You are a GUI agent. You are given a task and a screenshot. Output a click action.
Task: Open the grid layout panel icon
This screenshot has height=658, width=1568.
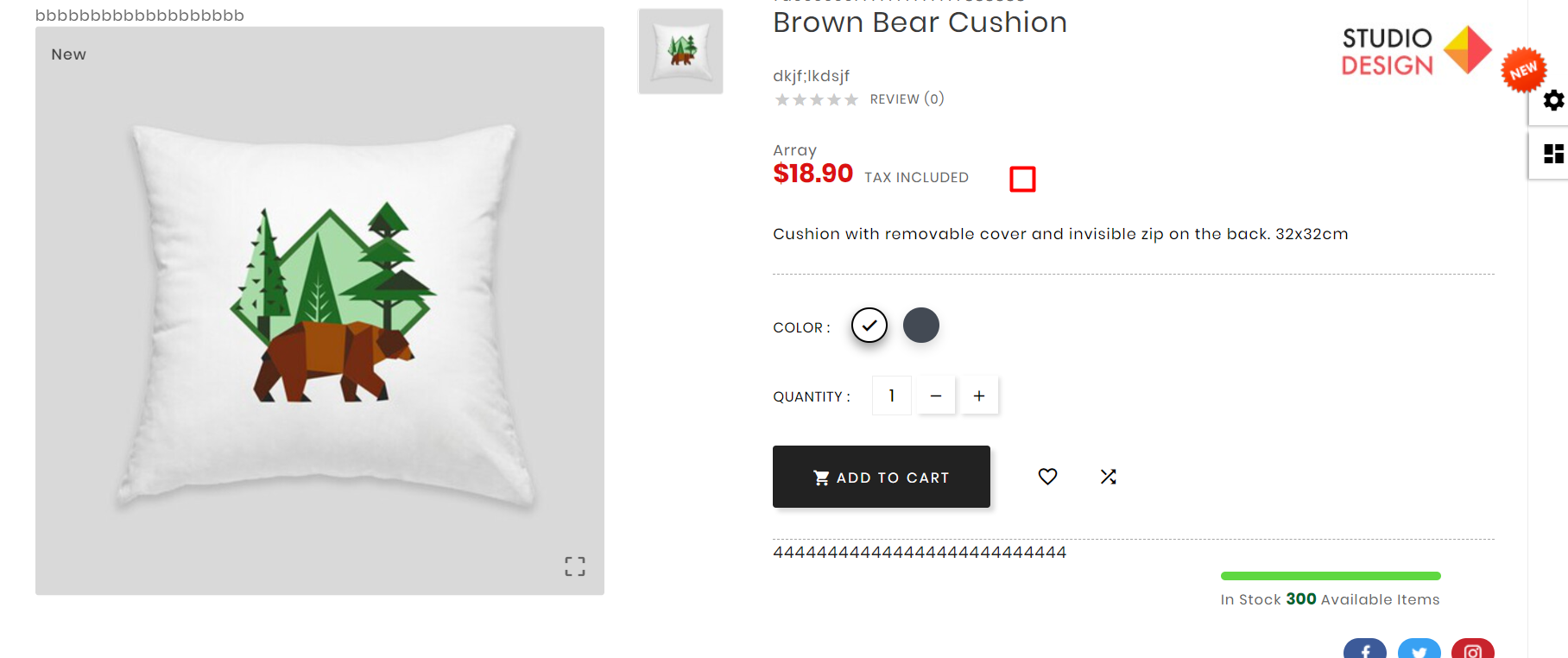click(1553, 155)
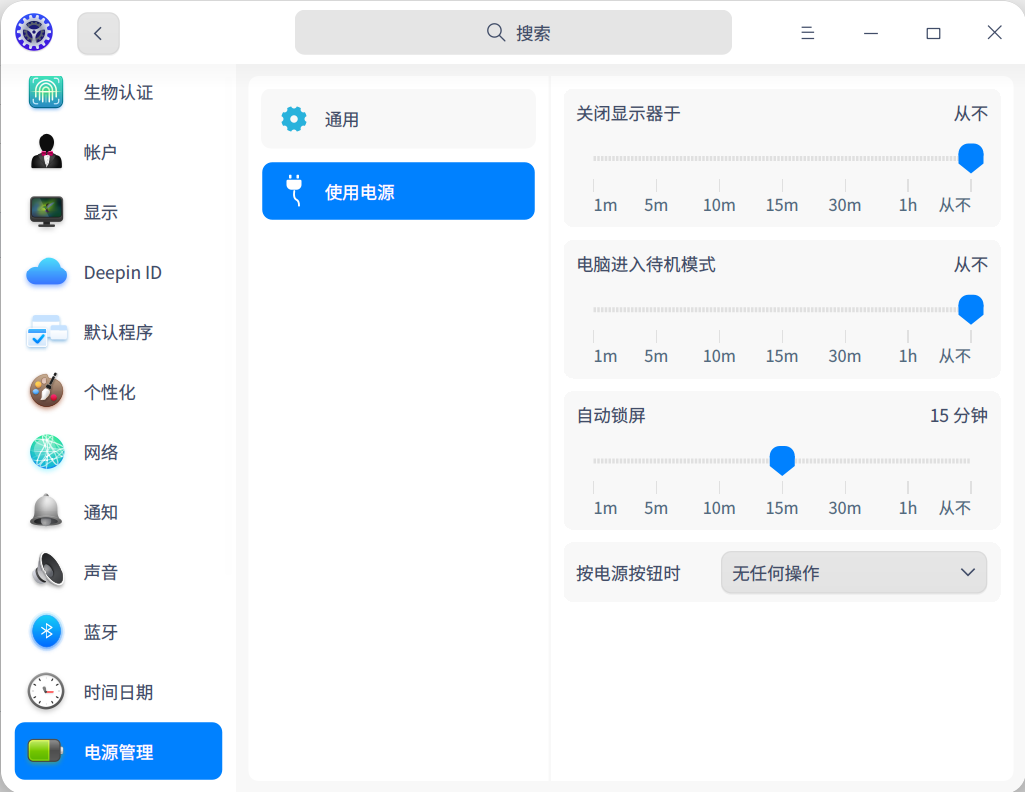Select the 使用电源 (Plugged In) tab
The image size is (1025, 792).
tap(398, 191)
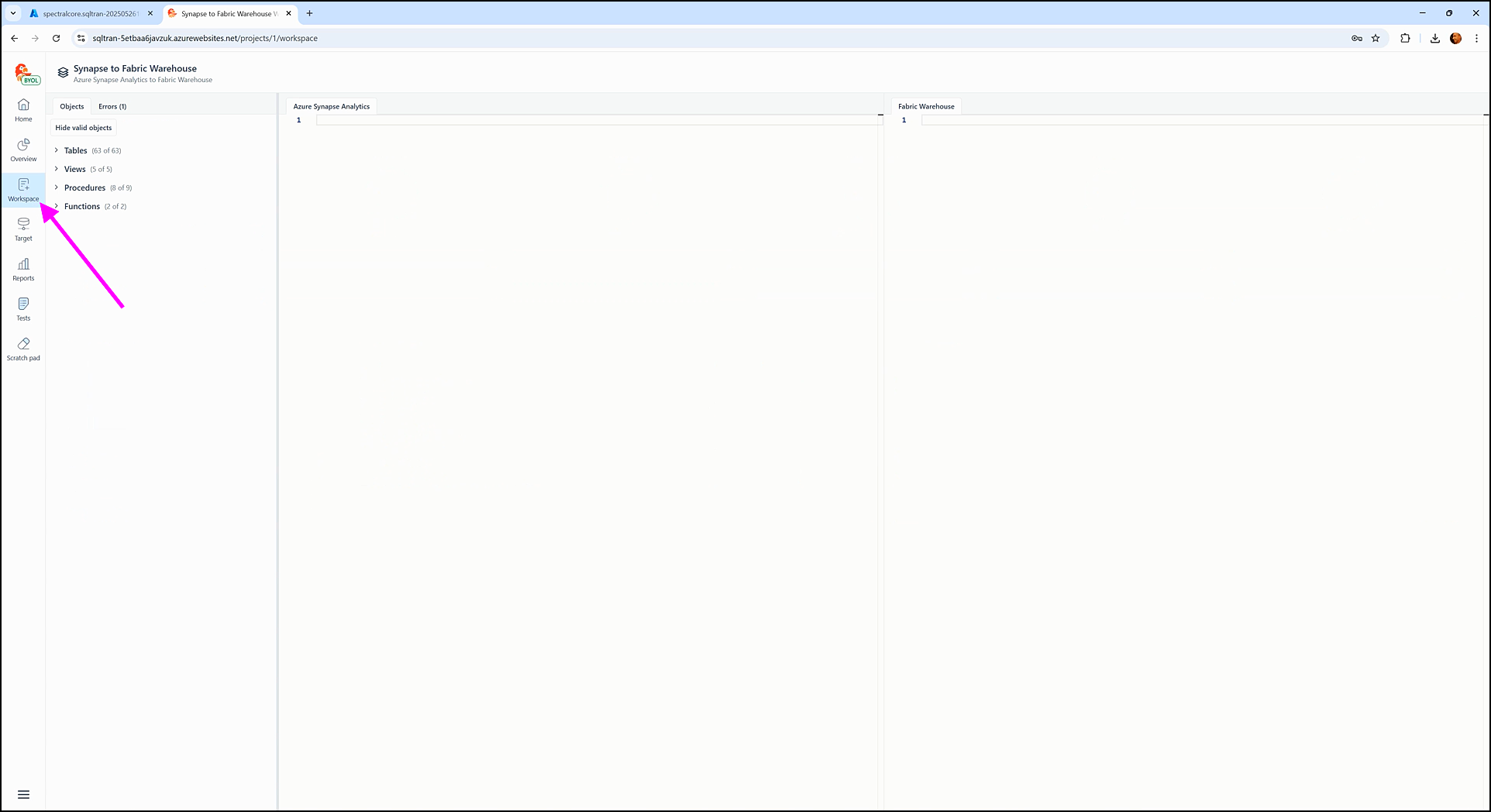Open the Tests sidebar icon
Viewport: 1491px width, 812px height.
[x=23, y=304]
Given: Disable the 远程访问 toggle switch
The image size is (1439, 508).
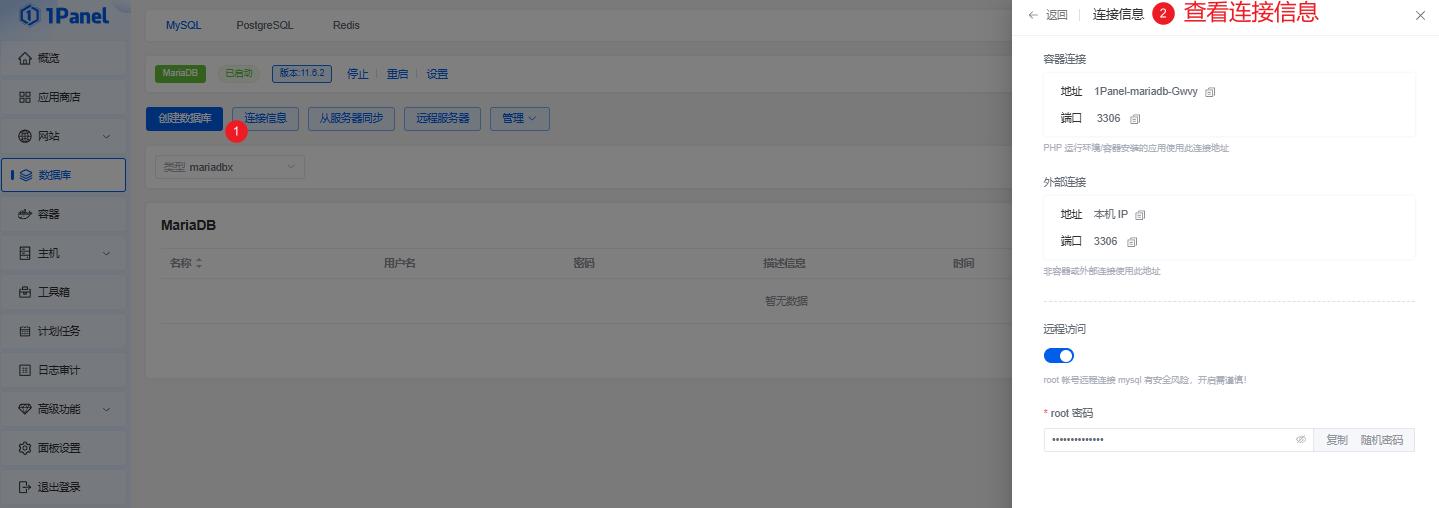Looking at the screenshot, I should 1058,356.
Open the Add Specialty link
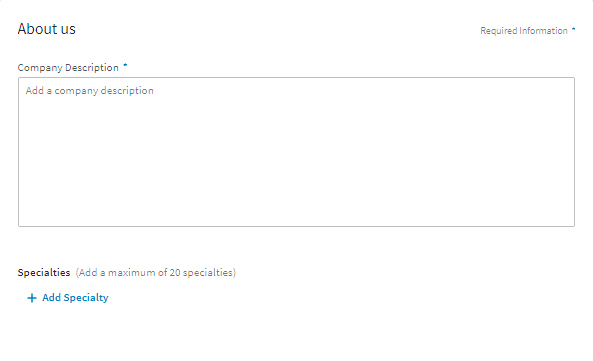Viewport: 593px width, 361px height. (68, 298)
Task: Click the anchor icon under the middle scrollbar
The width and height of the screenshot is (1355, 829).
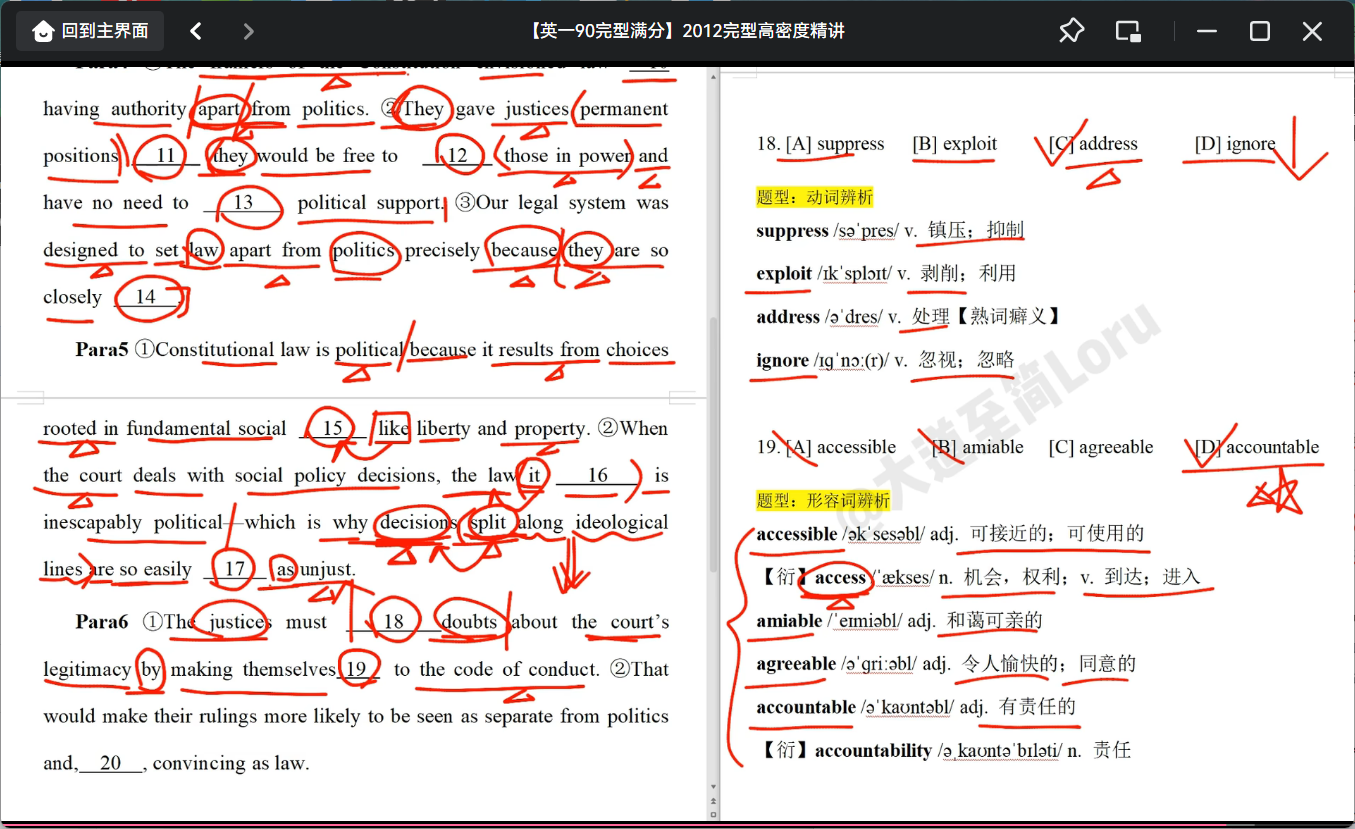Action: [x=713, y=801]
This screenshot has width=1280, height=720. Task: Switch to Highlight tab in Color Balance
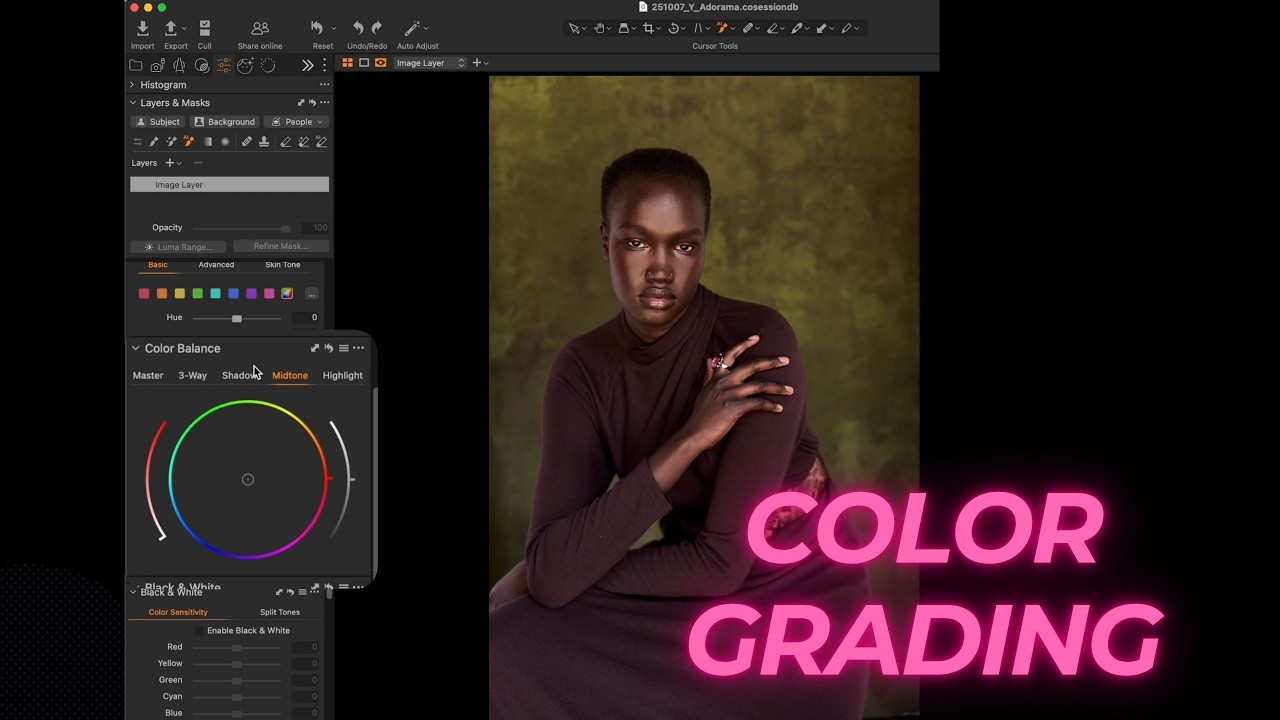pyautogui.click(x=342, y=376)
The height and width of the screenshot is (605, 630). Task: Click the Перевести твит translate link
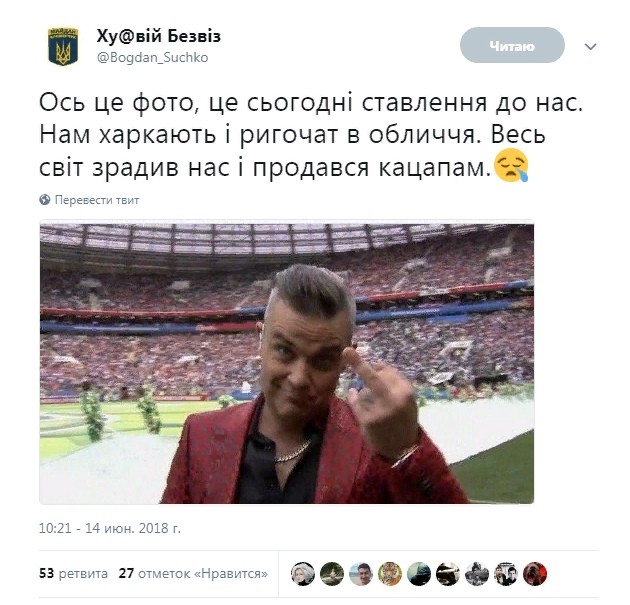(97, 200)
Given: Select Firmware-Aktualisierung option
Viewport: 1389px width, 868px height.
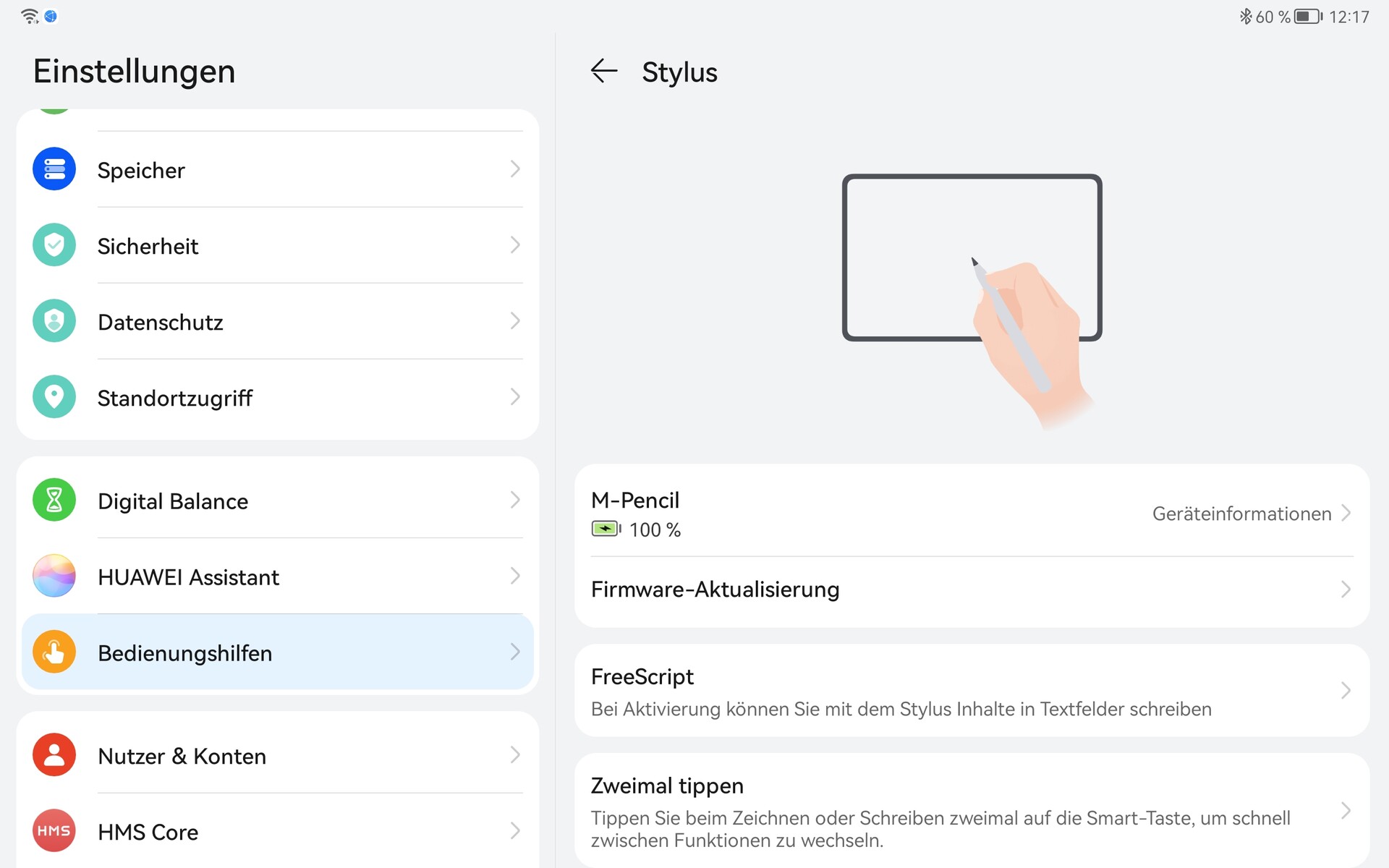Looking at the screenshot, I should pyautogui.click(x=715, y=590).
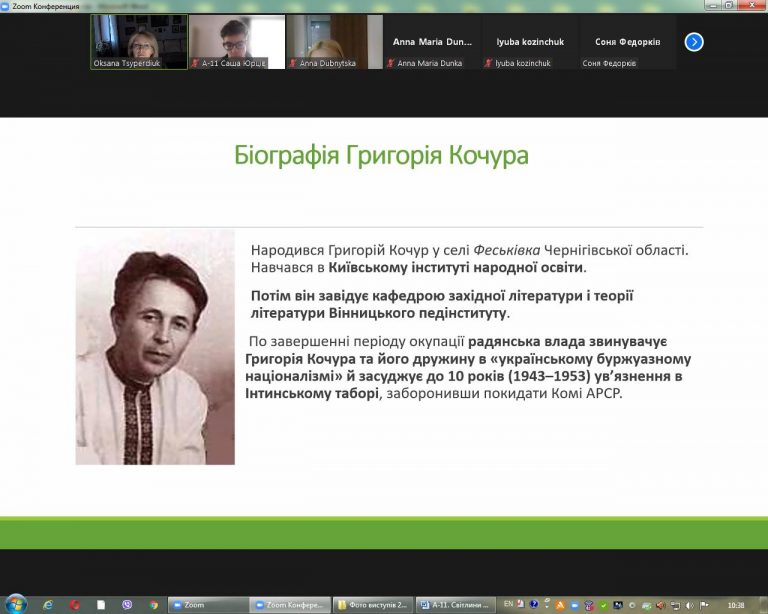Screen dimensions: 768x614
Task: Select the Соня Федорків participant tile
Action: pos(627,42)
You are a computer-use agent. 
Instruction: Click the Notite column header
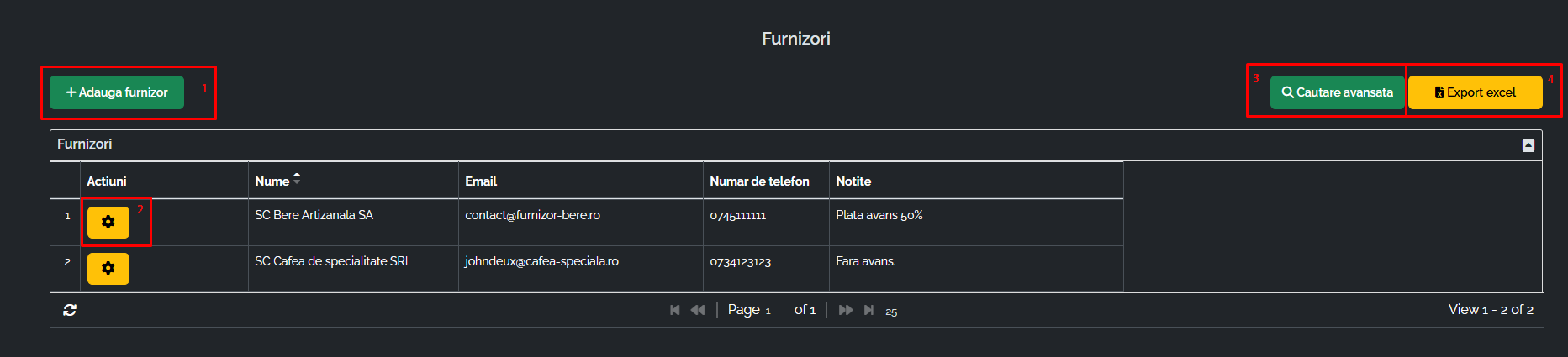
________________
• **EXERCISE BRIEF**
Pick out, from the lines above, every one that contains the string "agent".

• **TASK OUTPUT**
You are a GUI agent. You are given a task and a screenshot. Output a click action.
You are a computer-use agent. 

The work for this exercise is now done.